Stored data entries:
[Start of section]

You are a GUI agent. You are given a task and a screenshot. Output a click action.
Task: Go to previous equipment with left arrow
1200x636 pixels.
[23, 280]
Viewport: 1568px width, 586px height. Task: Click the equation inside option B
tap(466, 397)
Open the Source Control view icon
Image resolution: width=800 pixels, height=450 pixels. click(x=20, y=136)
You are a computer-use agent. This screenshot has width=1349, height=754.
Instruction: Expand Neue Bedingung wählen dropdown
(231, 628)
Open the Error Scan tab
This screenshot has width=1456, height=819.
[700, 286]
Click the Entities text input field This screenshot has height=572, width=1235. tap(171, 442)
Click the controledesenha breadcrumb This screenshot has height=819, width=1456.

[End of section]

| WHAT YOU SHOULD DO |
Set down the preceding data verbatim. Every line belongs in the copy.

| RESPONSE BELOW |
You are a GUI agent. You are given a task and a screenshot. Output a click action.
Task: Go to previous equipment with left arrow
1200x636 pixels.
[23, 280]
Viewport: 1568px width, 586px height. Task: Click the equation inside option B
tap(466, 397)
Open the Source Control view icon
Image resolution: width=800 pixels, height=450 pixels. click(x=20, y=136)
You are a computer-use agent. This screenshot has width=1349, height=754.
Instruction: Expand Neue Bedingung wählen dropdown
(231, 628)
Open the Error Scan tab
This screenshot has width=1456, height=819.
[700, 286]
Click the Entities text input field This screenshot has height=572, width=1235. tap(171, 442)
Click the controledesenha breadcrumb This screenshot has height=819, width=1456.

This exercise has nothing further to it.